A aprovação foi formalizada por meio da Resolução nº 2.465/2026 da agência reguladora. O processo de análise considerou dados clínicos que demonstraram eficácia do medicamento nessa população específica de pacientes que já passaram por tratamento hormonal prévio. A decisão abre caminho para que o medicamento seja comercializado e chegue aos consultórios e centros de oncologia brasileiros.
Para pacientes diagnosticadas com câncer de mama em estágio avançado, a aprovação do Inluriyo® amplia o leque de possibilidades terapêuticas em um momento crítico da doença. A existência de uma nova opção oral, que não requer internação ou procedimentos invasivos para administração, pode impactar tanto a qualidade de vida quanto a adesão ao tratamento. O medicamento se posiciona como alternativa para aquelas cuja doença progrediu apesar da terapia hormonal ou para quem a cirurgia não é viável, cenários que representam um desafio significativo na prática oncológica.
Notable Quotes
O medicamento é indicado para pacientes que passaram por tratamento prévio com terapia endócrina e não podem ter o tumor retirado por cirurgia ou que já estão com metástase— Anvisa
The Hearth Conversation Another angle on the story
Por que essa aprovação importa agora, especificamente? Há quanto tempo a comunidade oncológica esperava por essa opção?
O Inluriyo® chega em um momento em que muitas pacientes com câncer de mama avançado enfrentam um ponto crítico: a resistência à terapia hormonal. Quando o tratamento inicial falha, as opções ficam mais restritas. Uma monoterapia oral muda essa equação.
Essa especificidade genética — ER+, HER2-, mutação ESR1 — significa que nem toda paciente com câncer de mama avançado pode usar o medicamento?
Exatamente. O medicamento é desenhado para um subgrupo bem definido. Isso é precisão terapêutica, não é para todos. Mas para quem se encaixa nesses critérios, é uma mudança real.

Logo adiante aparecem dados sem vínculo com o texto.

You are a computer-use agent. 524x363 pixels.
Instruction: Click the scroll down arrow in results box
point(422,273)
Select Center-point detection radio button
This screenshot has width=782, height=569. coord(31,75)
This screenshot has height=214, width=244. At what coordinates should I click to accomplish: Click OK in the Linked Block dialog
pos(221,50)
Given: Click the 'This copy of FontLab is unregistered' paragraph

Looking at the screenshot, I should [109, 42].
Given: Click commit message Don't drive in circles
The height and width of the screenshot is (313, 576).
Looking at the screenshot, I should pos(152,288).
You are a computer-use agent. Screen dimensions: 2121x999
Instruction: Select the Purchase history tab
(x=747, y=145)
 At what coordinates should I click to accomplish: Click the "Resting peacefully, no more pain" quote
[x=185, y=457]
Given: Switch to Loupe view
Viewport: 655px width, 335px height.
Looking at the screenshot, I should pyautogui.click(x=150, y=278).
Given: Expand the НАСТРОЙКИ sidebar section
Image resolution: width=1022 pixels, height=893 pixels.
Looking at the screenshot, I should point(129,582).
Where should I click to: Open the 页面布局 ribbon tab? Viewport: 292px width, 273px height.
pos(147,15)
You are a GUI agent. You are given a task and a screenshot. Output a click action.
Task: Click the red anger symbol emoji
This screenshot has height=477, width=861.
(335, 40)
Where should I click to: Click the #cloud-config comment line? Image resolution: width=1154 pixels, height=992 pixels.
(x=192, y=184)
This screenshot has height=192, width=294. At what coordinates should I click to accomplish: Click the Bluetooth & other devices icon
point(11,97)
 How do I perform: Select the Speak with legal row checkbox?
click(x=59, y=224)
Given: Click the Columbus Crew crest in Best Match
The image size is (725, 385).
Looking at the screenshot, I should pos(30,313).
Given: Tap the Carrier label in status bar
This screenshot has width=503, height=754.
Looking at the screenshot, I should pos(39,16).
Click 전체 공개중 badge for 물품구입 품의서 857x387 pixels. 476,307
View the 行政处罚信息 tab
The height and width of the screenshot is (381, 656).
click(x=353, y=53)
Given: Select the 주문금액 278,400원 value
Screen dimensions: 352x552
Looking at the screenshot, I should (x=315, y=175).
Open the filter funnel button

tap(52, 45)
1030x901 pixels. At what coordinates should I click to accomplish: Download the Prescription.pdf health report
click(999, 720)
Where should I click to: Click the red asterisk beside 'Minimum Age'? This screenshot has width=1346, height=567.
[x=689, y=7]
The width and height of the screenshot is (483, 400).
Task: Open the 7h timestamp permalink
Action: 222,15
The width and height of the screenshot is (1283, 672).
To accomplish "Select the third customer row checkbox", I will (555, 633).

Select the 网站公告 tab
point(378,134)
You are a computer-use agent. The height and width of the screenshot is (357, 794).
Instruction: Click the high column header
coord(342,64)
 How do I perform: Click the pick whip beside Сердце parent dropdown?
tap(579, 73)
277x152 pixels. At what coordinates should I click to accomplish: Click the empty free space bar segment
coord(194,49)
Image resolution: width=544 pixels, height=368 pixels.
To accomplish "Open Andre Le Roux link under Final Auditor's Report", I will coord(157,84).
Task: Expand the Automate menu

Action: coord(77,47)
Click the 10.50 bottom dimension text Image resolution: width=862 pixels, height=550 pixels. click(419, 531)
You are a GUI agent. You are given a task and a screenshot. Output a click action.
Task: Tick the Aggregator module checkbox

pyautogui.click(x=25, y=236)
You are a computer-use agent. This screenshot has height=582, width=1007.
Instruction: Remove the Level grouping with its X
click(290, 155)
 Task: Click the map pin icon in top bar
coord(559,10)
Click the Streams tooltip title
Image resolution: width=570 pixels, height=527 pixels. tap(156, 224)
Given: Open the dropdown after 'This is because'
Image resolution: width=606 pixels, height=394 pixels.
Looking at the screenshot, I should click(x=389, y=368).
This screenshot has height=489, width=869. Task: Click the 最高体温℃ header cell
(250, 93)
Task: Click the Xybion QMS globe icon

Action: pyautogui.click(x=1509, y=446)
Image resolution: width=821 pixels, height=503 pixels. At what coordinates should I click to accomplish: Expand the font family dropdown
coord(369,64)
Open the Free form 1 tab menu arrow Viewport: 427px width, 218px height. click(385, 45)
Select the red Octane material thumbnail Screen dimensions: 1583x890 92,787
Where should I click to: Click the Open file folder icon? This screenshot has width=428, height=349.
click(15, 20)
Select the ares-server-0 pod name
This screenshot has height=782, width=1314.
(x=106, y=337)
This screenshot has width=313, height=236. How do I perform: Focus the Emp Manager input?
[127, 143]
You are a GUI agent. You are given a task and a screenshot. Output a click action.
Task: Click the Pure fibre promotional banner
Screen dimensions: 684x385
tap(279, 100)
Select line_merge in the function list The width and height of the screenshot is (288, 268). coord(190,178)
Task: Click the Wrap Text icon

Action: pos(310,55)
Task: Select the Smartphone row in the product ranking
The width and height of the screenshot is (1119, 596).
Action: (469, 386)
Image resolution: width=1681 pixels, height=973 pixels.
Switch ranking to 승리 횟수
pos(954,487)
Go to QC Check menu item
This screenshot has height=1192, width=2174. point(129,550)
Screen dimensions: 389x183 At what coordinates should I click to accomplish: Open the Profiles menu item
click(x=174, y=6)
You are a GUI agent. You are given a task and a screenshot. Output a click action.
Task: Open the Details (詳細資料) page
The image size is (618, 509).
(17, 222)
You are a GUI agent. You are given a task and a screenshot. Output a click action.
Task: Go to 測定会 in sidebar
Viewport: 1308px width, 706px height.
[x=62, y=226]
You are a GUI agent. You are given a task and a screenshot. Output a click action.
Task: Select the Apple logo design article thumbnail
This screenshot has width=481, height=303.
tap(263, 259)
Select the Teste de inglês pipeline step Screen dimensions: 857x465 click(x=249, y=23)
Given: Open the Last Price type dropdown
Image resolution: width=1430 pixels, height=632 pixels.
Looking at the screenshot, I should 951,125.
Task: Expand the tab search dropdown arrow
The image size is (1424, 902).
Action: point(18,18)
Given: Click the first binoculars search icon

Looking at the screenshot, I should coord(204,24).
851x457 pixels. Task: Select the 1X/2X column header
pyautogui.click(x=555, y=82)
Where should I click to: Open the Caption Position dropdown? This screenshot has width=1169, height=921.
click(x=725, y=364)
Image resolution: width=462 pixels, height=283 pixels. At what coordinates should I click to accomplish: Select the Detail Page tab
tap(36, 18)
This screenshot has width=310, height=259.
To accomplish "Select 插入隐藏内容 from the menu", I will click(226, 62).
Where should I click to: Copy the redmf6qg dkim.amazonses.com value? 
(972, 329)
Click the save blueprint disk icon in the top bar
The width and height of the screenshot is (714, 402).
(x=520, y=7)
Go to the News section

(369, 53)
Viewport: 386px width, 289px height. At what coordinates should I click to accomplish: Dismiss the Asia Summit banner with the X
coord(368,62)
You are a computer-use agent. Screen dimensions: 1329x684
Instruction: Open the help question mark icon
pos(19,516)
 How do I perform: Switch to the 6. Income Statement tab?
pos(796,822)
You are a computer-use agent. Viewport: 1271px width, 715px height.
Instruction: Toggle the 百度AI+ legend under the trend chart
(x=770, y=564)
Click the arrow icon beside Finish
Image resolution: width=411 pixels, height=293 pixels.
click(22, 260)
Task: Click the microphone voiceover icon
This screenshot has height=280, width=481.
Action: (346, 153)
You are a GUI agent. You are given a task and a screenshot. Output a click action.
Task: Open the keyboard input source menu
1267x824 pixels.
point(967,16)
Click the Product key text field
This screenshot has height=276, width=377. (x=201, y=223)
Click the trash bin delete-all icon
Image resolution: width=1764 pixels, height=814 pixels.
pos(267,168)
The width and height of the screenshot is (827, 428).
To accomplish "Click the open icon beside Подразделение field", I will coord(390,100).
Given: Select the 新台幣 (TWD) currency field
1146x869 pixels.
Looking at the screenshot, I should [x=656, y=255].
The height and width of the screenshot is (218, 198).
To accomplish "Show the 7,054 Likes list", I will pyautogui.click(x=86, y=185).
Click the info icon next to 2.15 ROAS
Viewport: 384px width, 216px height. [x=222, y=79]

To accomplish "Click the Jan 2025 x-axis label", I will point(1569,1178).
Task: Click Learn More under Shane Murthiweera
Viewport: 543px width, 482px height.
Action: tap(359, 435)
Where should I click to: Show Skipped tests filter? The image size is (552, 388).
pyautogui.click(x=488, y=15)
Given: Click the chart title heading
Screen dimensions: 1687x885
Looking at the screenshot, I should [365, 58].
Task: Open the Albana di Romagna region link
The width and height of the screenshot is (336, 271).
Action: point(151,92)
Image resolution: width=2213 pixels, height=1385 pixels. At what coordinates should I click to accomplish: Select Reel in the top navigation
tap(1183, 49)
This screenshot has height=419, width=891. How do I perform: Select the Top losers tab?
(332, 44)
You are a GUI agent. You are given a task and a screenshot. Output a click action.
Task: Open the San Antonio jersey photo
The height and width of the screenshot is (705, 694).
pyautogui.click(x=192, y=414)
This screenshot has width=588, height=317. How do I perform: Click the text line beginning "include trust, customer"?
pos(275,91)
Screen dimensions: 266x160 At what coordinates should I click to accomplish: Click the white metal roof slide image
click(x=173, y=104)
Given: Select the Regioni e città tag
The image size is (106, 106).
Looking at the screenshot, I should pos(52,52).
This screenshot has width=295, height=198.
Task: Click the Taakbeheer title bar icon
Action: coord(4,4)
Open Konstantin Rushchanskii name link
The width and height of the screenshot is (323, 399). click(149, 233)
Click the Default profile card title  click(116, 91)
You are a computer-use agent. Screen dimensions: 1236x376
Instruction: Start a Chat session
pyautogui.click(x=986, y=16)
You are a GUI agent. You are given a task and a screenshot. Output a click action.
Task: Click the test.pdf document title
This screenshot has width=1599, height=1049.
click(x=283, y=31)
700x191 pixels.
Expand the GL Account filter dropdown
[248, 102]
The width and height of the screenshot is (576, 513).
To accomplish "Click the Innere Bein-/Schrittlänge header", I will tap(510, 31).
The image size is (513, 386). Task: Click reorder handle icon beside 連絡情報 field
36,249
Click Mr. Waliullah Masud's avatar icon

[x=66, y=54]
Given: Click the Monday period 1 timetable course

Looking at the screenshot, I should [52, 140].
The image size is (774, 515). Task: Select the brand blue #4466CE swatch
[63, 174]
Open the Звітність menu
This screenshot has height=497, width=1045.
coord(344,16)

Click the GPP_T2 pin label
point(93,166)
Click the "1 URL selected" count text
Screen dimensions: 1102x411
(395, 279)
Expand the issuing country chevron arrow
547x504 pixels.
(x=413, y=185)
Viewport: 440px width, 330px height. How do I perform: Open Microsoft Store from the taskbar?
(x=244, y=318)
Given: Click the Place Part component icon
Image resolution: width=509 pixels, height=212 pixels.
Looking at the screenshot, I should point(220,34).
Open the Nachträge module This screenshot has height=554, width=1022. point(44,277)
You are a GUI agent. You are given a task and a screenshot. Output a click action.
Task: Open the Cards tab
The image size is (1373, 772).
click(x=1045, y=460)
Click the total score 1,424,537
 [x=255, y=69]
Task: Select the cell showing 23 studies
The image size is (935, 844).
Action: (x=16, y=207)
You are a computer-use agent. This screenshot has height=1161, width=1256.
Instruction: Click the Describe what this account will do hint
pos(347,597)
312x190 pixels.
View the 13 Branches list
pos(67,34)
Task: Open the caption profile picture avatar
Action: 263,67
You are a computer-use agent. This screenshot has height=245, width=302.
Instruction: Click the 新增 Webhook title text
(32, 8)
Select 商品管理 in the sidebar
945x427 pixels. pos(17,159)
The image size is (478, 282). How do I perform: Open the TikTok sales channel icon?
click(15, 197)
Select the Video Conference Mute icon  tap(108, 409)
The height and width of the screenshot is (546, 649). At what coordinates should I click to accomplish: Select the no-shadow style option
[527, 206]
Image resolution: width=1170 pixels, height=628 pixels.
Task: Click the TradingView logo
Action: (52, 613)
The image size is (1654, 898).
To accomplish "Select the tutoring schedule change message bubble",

E quanto ao acesso? Uma aprovação da Anvisa não garante que as pacientes consigam pagar por isso.
Verdade. A aprovação abre a porta, mas a questão do custo e da cobertura pelos planos de saúde ainda é um capítulo separado. Muitas pacientes enfrentarão barreiras financeiras mesmo com o medicamento disponível.
Os números — 73 mil casos em três anos — parecem altos. Quantas dessas pacientes realmente se enquadram no perfil para usar o Inluriyo®?
Esse é o ponto. Nem todas as 73 mil se qualificam. Você precisa ter passado por terapia hormonal, ter a mutação ESR1 específica, estar em estágio avançado. O número real de elegíveis é provavelmente uma fração significativa, mas menor.
Qual é o próximo passo agora que está aprovado?
Agora depende de como o medicamento será incorporado ao sistema de saúde. Se entrar na lista de medicamentos do SUS, muda tudo. Se ficar restrito ao setor privado, o acesso será limitado. Essa é a próxima batalha.